Saved entries
☆ ☆ ☆

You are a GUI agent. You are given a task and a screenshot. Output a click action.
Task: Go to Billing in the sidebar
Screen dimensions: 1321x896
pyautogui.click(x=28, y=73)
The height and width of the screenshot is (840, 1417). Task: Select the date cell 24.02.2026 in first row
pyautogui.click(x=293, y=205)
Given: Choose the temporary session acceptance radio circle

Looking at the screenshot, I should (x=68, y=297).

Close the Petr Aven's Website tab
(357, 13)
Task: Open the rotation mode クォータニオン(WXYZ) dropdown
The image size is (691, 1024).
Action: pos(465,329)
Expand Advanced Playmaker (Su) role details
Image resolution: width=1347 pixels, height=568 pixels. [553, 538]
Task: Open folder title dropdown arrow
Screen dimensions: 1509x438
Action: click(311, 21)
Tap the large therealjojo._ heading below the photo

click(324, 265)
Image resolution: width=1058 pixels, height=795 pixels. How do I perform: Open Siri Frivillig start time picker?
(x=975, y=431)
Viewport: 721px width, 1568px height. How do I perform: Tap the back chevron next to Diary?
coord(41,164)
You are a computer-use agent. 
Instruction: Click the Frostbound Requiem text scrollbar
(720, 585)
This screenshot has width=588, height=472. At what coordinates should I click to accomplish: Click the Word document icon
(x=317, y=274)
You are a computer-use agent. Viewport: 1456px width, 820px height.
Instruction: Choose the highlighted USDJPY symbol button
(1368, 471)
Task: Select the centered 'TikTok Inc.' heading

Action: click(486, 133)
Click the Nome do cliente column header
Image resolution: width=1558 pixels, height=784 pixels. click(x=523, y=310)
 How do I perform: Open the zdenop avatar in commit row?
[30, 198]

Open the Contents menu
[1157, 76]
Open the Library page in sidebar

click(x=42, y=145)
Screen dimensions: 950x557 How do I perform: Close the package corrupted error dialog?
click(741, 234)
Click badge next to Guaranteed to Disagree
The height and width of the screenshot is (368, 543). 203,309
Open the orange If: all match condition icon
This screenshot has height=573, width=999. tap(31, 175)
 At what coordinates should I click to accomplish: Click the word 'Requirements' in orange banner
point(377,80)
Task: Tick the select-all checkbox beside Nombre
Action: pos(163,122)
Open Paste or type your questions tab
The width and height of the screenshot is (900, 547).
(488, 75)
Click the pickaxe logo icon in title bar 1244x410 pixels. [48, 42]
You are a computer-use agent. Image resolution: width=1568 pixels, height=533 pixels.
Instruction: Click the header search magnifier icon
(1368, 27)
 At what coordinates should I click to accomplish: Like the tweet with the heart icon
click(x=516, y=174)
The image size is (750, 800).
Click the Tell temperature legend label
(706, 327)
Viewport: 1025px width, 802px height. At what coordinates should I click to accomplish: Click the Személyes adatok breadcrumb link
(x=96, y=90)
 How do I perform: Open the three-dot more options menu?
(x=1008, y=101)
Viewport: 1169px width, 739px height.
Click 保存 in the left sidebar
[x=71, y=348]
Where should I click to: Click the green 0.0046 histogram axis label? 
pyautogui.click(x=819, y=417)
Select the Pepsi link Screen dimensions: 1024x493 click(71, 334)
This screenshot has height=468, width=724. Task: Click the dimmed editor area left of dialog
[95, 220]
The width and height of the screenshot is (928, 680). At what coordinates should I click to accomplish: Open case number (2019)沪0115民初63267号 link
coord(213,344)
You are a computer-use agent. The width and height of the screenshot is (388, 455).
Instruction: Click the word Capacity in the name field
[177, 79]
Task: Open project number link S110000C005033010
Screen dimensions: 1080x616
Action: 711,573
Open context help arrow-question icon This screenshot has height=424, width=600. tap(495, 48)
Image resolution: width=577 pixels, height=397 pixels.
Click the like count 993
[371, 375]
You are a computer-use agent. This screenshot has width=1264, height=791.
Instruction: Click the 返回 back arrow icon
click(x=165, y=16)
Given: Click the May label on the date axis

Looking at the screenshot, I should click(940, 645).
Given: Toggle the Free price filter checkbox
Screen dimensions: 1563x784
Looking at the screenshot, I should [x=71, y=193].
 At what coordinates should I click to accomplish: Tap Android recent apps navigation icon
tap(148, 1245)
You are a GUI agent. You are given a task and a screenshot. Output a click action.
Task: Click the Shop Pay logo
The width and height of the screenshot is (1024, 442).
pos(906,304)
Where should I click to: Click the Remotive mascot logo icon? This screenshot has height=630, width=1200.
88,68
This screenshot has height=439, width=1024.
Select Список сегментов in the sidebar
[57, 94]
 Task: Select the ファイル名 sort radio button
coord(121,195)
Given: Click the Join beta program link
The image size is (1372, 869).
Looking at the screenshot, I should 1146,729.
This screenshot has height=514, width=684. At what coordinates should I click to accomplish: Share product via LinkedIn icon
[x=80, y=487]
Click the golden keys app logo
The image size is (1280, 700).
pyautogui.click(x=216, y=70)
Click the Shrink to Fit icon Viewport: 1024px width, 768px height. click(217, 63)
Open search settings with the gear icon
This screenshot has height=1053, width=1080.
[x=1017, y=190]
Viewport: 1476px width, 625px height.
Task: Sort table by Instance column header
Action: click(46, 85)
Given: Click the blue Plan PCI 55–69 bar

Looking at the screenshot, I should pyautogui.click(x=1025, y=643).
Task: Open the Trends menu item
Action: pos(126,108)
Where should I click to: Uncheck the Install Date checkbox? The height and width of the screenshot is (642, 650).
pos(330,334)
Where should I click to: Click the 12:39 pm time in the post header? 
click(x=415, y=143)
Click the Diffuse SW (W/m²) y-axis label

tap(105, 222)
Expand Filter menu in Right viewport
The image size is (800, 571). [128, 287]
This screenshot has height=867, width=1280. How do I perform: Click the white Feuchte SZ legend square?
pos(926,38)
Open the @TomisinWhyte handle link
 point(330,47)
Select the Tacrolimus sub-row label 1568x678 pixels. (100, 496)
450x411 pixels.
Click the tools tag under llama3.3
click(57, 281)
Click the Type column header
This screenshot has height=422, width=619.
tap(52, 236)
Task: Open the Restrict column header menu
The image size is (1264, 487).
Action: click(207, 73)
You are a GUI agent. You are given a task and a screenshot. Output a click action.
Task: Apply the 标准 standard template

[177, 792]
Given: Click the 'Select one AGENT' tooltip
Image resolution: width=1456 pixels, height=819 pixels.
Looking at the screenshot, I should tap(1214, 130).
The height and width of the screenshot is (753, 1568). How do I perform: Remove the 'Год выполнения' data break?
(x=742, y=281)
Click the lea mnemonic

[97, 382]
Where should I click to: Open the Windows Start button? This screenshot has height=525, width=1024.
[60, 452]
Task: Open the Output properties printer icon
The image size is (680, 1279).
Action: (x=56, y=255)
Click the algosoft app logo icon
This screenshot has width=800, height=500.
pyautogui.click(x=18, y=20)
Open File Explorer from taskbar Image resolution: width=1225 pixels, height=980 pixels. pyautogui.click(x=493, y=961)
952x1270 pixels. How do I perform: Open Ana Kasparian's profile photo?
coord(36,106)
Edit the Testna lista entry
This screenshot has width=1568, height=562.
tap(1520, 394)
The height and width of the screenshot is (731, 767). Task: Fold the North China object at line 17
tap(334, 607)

☆ ☆ ☆

• _BRIEF_:
Using the entries above, return each line in which the word "computer" occurs.

• _SOLUTION TO THIS TASK_:
You are a computer-use agent. 
You are a computer-use agent. Viewport: 1456px width, 820px height.
You are a computer-use agent. Image resolution: width=1568 pixels, height=533 pixels.
You are a computer-use agent. The width and height of the screenshot is (388, 455).
You are a computer-use agent. This screenshot has width=1264, height=791.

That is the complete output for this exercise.